Posted in random self-love | 1 Comment »

31st Jul 2008

Breaking news — I might explode

Literally rather than figuratively, for a change.

The public works guys who were replacing part of my sidewalk this morning have ruptured a gas line and it’s going “WOOOOOOOOOOSH” right in front of my house… :shock:

The public works guy’s advice… don’t light any matches. (durrr….)

UPDATE: 20 minutes after the gas line is first ruptured, SCE&G (electric & gas utility) arrives, and stands around pointing at sidewalks with the public works guy. 30-40 minutes after, the gas is turned off. (Or, all the gas in NE Columbia has gushed out my front yard and we’ve used it all up.) The large truck noise which I thought was a fire truck arriving was actually the regularly scheduled garbage truck.

Posted in just plain weird, random self-love | 1 Comment »

31st Jul 2008

The Accomplifht Cook: an introduction

When we inherited some of my husband’s grandmother’s cookbooks, one of the few we were interested in was Maine Coastal Cooking. It’s a small, cheaply bound collection of “Down East recipes dating from 1664″ and published in 1967 by the Courier-Gazette in Rockland Maine. (It’s not entirely clear why she had it, since she was originally from Canada and lived most of her life in Connecticut, but there you go.) The contents are fairly standard and dull cookbook material (although the percentage of lobster recipes is ridiculously high) except for a small section in the back:

The final 24 pages of Coastal Cooking takes one back to 1664 in what is now Massachusetts, and even back to England. The recipes contained there are taken from “The Accomplished Cook: or, The Art and Mystery of Cookery.” This rare and valuable cookbook, perhaps one of the first to be printed, was loaned by Mr. Ralph W. Bartlett of Bremen, Maine whose forebears came into possession of it upwards of 300 years ago.

(Actually, cookbooks were being compiled in Europe from about 1390 onwards, so I doubt this is truly one of the first ever printed… but whatever.)

Included are such gems as “To farce [sic!] a Lobster”, “To make a Muskle Pie”, “Another way for a grand Sallet”, nine weird ways to cook eggs, and a few lovely woodcut illustrations — not to mention occasional advice on how to work with “tainted” (i.e. rotting) meat. [A 1685 edition of the book is online at ibiblio, if anyone truly dedicated to extremely old cooking wants to read it for themselves.]

For an extra level of fun, the original recipes are photographed, not transcribed — so all the words have the long s which looks so much like a f. (This always made me wonder whether I was supposed to be sarcing the lobster instead of farcing the lobster.
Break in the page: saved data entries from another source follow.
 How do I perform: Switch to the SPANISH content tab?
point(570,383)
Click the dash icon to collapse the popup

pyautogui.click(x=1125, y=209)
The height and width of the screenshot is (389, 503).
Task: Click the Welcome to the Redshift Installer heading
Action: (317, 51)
But in that word it’s definitely an f, you can see the crossbar; besides, I wouldn’t be much better off trying to sarce something rather than farce it…)

One of my favorite comedy takes on the f/s problem was from The Vicar of Dibley, in which a lovely vintage King James Bible is donated to the church and hilarity ensues when the verger reads a passage… (start around 6:50 if you’re short on time)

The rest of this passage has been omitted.